### What you need to do
Each of the records below must be reproduced exactly.

[[ Data section, beginning ]]

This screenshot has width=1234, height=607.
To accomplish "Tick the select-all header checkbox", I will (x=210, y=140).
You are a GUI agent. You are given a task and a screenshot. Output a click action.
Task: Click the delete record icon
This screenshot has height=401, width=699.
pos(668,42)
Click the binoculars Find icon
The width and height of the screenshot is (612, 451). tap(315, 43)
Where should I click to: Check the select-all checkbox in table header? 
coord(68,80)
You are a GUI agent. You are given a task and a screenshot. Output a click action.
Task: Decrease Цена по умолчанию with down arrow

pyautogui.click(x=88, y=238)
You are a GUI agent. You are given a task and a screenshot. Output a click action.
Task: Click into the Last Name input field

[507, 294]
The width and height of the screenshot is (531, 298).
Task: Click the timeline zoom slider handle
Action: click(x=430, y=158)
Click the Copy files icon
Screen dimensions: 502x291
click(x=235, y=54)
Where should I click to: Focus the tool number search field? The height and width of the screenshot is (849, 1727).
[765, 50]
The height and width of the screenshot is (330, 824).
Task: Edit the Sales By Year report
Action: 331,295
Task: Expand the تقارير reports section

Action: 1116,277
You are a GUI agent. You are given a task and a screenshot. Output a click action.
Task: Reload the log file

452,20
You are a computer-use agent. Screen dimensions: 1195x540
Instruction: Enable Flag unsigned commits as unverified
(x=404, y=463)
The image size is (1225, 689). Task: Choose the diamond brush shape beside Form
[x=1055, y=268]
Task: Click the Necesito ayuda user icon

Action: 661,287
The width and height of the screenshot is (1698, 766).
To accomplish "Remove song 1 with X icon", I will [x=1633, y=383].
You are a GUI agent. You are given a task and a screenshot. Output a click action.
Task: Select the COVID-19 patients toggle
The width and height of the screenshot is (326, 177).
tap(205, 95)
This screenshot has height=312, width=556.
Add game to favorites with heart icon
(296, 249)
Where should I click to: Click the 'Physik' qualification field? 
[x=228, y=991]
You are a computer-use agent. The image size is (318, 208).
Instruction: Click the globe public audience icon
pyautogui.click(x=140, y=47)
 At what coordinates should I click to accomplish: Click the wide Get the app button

[[ Data section, end ]]

### Task answer
This screenshot has width=1234, height=607.
To accomplish "Tick the select-all header checkbox", I will (x=210, y=140).
You are a GUI agent. You are given a task and a screenshot. Output a click action.
Task: Click the delete record icon
This screenshot has height=401, width=699.
pos(668,42)
Click the binoculars Find icon
The width and height of the screenshot is (612, 451). tap(315, 43)
Where should I click to: Check the select-all checkbox in table header? 
coord(68,80)
You are a GUI agent. You are given a task and a screenshot. Output a click action.
Task: Decrease Цена по умолчанию with down arrow

pyautogui.click(x=88, y=238)
You are a GUI agent. You are given a task and a screenshot. Output a click action.
Task: Click into the Last Name input field

[507, 294]
The width and height of the screenshot is (531, 298).
Task: Click the timeline zoom slider handle
Action: click(x=430, y=158)
Click the Copy files icon
Screen dimensions: 502x291
click(x=235, y=54)
Where should I click to: Focus the tool number search field? The height and width of the screenshot is (849, 1727).
[765, 50]
The height and width of the screenshot is (330, 824).
Task: Edit the Sales By Year report
Action: 331,295
Task: Expand the تقارير reports section

Action: 1116,277
You are a GUI agent. You are given a task and a screenshot. Output a click action.
Task: Reload the log file

452,20
You are a computer-use agent. Screen dimensions: 1195x540
Instruction: Enable Flag unsigned commits as unverified
(x=404, y=463)
The image size is (1225, 689). Task: Choose the diamond brush shape beside Form
[x=1055, y=268]
Task: Click the Necesito ayuda user icon

Action: 661,287
The width and height of the screenshot is (1698, 766).
To accomplish "Remove song 1 with X icon", I will [x=1633, y=383].
You are a GUI agent. You are given a task and a screenshot. Output a click action.
Task: Select the COVID-19 patients toggle
The width and height of the screenshot is (326, 177).
tap(205, 95)
This screenshot has height=312, width=556.
Add game to favorites with heart icon
(296, 249)
Where should I click to: Click the 'Physik' qualification field? 
[x=228, y=991]
You are a computer-use agent. The image size is (318, 208).
Instruction: Click the globe public audience icon
pyautogui.click(x=140, y=47)
 At what coordinates should I click to accomplish: Click the wide Get the app button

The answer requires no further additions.